On the first day of the workshop, the final evidence report will be posted on the NIH P2P program website by the AHRQ and the ODP. During the workshop, program materials will be made available. These will include a workshop overview and agenda, presentation summaries, speaker biographies, and financial disclosures from planners and presenters, as well as information about the Working Group, panel members, and ODP staff.
Every P2P workshop is open to the public, and there will be opportunities for members of the public to comment and ask questions during the workshop. In addition, each P2P workshop panel will include an individual representing public-centered values and concerns. The public is also encouraged to submit comments on the draft panel report when it is posted on the ODP website during the 15-day public comment period.
NIH P2P workshops are free and open to the public, and registration can be accessed from the NIH P2P program website.

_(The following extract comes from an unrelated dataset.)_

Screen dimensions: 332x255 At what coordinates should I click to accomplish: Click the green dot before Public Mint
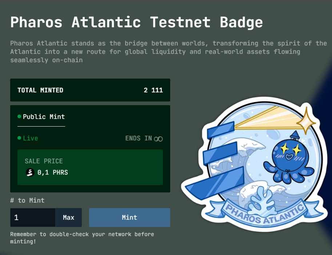pyautogui.click(x=19, y=116)
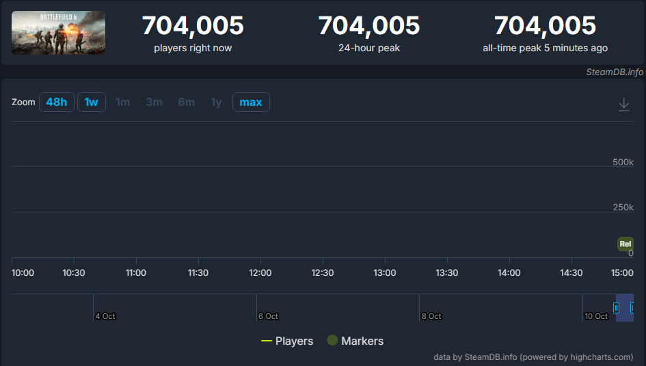
Task: Click the disabled 1y zoom option
Action: pyautogui.click(x=216, y=102)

In addition, the P2P workshop will be videocast live and the proceedings will be archived. If you have any questions, do not hesitate to contact us.
Although the ODP appreciates the offer, in order to keep the workshops independent, we cannot accept contributions or sponsorship from nongovernment entities.
Tables are available for participants who wish to share materials with other audience members. These are kept separate from any government publications because the NIH, as a federal agency, does not endorse any particular product or viewpoint.
Before the workshop, a draft evidence report, prepared by one of a network of Evidence-based Practice Centers through a contract with the AHRQ, is released for public comment. The final evidence report is posted on the ODP and AHRQ websites on the first day of the workshop.
Yes, continuing medical education (CME) credits will be available. This activity has been planned and implemented in accordance with the essential areas and policies of the Accreditation Council for Continuing Medical Education (ACCME) through the joint sponsorship of the Centers for Disease Control and Prevention (CDC) and the NIH. The CDC is accredited by the ACCME to provide CME for physicians. Please note that continuing education credits are not available for webcast viewers. If you have any questions, do not hesitate to contact us.
Yes, the P2P workshop will be videocast live during the workshop, and the proceedings also will be archived on the NIH P2P program website.